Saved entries
/---
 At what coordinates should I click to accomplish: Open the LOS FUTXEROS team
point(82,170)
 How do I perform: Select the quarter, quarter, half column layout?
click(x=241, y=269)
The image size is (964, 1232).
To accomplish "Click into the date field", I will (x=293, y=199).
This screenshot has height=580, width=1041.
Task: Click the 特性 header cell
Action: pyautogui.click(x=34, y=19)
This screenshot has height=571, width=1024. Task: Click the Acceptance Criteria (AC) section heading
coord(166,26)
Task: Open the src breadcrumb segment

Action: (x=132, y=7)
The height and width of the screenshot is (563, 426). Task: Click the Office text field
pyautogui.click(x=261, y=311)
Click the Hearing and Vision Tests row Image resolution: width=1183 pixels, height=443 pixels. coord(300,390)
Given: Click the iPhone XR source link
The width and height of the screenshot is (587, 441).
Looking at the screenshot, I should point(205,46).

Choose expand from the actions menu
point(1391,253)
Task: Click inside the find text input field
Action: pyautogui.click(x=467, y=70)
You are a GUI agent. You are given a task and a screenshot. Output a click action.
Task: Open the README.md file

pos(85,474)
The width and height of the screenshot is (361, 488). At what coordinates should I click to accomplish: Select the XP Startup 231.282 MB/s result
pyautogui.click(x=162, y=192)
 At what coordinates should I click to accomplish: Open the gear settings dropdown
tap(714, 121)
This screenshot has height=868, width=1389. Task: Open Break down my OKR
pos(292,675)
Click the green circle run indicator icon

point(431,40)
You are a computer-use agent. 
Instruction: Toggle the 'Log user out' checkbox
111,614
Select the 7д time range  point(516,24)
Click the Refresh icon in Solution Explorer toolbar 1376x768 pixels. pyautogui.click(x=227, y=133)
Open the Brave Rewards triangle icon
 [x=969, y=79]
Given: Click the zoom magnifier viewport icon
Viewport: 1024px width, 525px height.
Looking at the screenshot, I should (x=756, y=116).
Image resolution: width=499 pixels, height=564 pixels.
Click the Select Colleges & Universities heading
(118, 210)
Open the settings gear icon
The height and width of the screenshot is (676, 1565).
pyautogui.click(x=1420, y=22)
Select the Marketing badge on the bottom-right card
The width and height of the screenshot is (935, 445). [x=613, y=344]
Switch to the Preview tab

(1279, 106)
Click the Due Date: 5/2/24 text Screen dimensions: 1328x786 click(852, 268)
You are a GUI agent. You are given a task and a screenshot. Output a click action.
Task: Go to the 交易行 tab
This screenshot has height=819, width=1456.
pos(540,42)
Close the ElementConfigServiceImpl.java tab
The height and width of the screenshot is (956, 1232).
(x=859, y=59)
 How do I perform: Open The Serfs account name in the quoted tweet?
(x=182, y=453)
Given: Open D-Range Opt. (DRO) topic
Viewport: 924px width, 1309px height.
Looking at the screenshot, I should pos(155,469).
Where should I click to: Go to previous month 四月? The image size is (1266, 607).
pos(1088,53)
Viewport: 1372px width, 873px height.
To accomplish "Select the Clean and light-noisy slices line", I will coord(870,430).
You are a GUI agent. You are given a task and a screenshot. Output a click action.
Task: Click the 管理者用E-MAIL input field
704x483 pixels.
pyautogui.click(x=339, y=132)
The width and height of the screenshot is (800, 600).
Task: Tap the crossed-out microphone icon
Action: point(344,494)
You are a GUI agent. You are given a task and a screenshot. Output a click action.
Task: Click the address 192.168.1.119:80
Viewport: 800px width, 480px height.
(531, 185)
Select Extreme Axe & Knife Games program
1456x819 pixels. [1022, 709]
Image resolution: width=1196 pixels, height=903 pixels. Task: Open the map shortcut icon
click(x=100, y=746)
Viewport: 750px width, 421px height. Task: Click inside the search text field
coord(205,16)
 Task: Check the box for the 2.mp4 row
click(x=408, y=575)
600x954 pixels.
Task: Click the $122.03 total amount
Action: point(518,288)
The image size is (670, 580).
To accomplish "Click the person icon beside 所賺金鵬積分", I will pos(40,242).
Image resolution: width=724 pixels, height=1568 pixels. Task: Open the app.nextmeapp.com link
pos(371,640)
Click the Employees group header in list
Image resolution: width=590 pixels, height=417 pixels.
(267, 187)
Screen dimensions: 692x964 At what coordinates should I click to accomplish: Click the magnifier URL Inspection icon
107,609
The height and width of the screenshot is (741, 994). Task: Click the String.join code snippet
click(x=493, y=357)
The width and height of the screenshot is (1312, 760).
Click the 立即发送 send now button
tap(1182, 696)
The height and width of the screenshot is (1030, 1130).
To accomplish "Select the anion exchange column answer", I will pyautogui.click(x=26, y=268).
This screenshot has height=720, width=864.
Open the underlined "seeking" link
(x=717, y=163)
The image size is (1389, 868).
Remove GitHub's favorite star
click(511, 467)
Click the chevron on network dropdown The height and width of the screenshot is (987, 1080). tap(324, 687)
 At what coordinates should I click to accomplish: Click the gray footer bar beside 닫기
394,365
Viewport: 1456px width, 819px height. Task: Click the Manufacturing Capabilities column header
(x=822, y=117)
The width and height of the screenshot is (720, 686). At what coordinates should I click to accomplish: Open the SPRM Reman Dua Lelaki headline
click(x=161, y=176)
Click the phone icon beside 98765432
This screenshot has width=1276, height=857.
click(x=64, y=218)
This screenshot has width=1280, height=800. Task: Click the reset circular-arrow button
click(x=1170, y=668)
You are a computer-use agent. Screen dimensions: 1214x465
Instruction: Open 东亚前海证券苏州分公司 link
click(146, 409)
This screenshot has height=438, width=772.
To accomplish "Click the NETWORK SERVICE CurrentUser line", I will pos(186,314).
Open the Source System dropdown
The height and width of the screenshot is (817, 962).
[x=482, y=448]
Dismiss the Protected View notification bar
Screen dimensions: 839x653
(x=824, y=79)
\---
Transcribe the data above verbatim.

◆ **The completed task**
 At what coordinates should I click to accomplish: Open the LOS FUTXEROS team
point(82,170)
 How do I perform: Select the quarter, quarter, half column layout?
click(x=241, y=269)
The image size is (964, 1232).
To accomplish "Click into the date field", I will (x=293, y=199).
This screenshot has height=580, width=1041.
Task: Click the 特性 header cell
Action: pyautogui.click(x=34, y=19)
This screenshot has height=571, width=1024. Task: Click the Acceptance Criteria (AC) section heading
coord(166,26)
Task: Open the src breadcrumb segment

Action: (x=132, y=7)
The height and width of the screenshot is (563, 426). Task: Click the Office text field
pyautogui.click(x=261, y=311)
Click the Hearing and Vision Tests row Image resolution: width=1183 pixels, height=443 pixels. coord(300,390)
Given: Click the iPhone XR source link
The width and height of the screenshot is (587, 441).
Looking at the screenshot, I should point(205,46).

Choose expand from the actions menu
point(1391,253)
Task: Click inside the find text input field
Action: pyautogui.click(x=467, y=70)
You are a GUI agent. You are given a task and a screenshot. Output a click action.
Task: Open the README.md file

pos(85,474)
The width and height of the screenshot is (361, 488). At what coordinates should I click to accomplish: Select the XP Startup 231.282 MB/s result
pyautogui.click(x=162, y=192)
 At what coordinates should I click to accomplish: Open the gear settings dropdown
tap(714, 121)
This screenshot has height=868, width=1389. Task: Open Break down my OKR
pos(292,675)
Click the green circle run indicator icon

point(431,40)
You are a computer-use agent. 
Instruction: Toggle the 'Log user out' checkbox
111,614
Select the 7д time range  point(516,24)
Click the Refresh icon in Solution Explorer toolbar 1376x768 pixels. pyautogui.click(x=227, y=133)
Open the Brave Rewards triangle icon
 [x=969, y=79]
Given: Click the zoom magnifier viewport icon
Viewport: 1024px width, 525px height.
Looking at the screenshot, I should (x=756, y=116).
Image resolution: width=499 pixels, height=564 pixels.
Click the Select Colleges & Universities heading
(118, 210)
Open the settings gear icon
The height and width of the screenshot is (676, 1565).
pyautogui.click(x=1420, y=22)
Select the Marketing badge on the bottom-right card
The width and height of the screenshot is (935, 445). [x=613, y=344]
Switch to the Preview tab

(1279, 106)
Click the Due Date: 5/2/24 text Screen dimensions: 1328x786 click(852, 268)
You are a GUI agent. You are given a task and a screenshot. Output a click action.
Task: Go to the 交易行 tab
This screenshot has height=819, width=1456.
pos(540,42)
Close the ElementConfigServiceImpl.java tab
The height and width of the screenshot is (956, 1232).
(x=859, y=59)
 How do I perform: Open The Serfs account name in the quoted tweet?
(x=182, y=453)
Given: Open D-Range Opt. (DRO) topic
Viewport: 924px width, 1309px height.
Looking at the screenshot, I should pos(155,469).
Where should I click to: Go to previous month 四月? The image size is (1266, 607).
pos(1088,53)
Viewport: 1372px width, 873px height.
To accomplish "Select the Clean and light-noisy slices line", I will coord(870,430).
You are a GUI agent. You are given a task and a screenshot. Output a click action.
Task: Click the 管理者用E-MAIL input field
704x483 pixels.
pyautogui.click(x=339, y=132)
The width and height of the screenshot is (800, 600).
Task: Tap the crossed-out microphone icon
Action: point(344,494)
You are a GUI agent. You are given a task and a screenshot. Output a click action.
Task: Click the address 192.168.1.119:80
Viewport: 800px width, 480px height.
(531, 185)
Select Extreme Axe & Knife Games program
1456x819 pixels. [1022, 709]
Image resolution: width=1196 pixels, height=903 pixels. Task: Open the map shortcut icon
click(x=100, y=746)
Viewport: 750px width, 421px height. Task: Click inside the search text field
coord(205,16)
 Task: Check the box for the 2.mp4 row
click(x=408, y=575)
600x954 pixels.
Task: Click the $122.03 total amount
Action: point(518,288)
The image size is (670, 580).
To accomplish "Click the person icon beside 所賺金鵬積分", I will pos(40,242).
Image resolution: width=724 pixels, height=1568 pixels. Task: Open the app.nextmeapp.com link
pos(371,640)
Click the Employees group header in list
Image resolution: width=590 pixels, height=417 pixels.
(267, 187)
Screen dimensions: 692x964 At what coordinates should I click to accomplish: Click the magnifier URL Inspection icon
107,609
The height and width of the screenshot is (741, 994). Task: Click the String.join code snippet
click(x=493, y=357)
The width and height of the screenshot is (1312, 760).
Click the 立即发送 send now button
tap(1182, 696)
The height and width of the screenshot is (1030, 1130).
To accomplish "Select the anion exchange column answer", I will pyautogui.click(x=26, y=268).
This screenshot has height=720, width=864.
Open the underlined "seeking" link
(x=717, y=163)
The image size is (1389, 868).
Remove GitHub's favorite star
click(511, 467)
Click the chevron on network dropdown The height and width of the screenshot is (987, 1080). tap(324, 687)
 At what coordinates should I click to accomplish: Click the gray footer bar beside 닫기
394,365
Viewport: 1456px width, 819px height. Task: Click the Manufacturing Capabilities column header
(x=822, y=117)
The width and height of the screenshot is (720, 686). At what coordinates should I click to accomplish: Open the SPRM Reman Dua Lelaki headline
click(x=161, y=176)
Click the phone icon beside 98765432
This screenshot has width=1276, height=857.
click(x=64, y=218)
This screenshot has width=1280, height=800. Task: Click the reset circular-arrow button
click(x=1170, y=668)
You are a computer-use agent. Screen dimensions: 1214x465
Instruction: Open 东亚前海证券苏州分公司 link
click(146, 409)
This screenshot has height=438, width=772.
To accomplish "Click the NETWORK SERVICE CurrentUser line", I will pos(186,314).
Open the Source System dropdown
The height and width of the screenshot is (817, 962).
[x=482, y=448]
Dismiss the Protected View notification bar
Screen dimensions: 839x653
(x=824, y=79)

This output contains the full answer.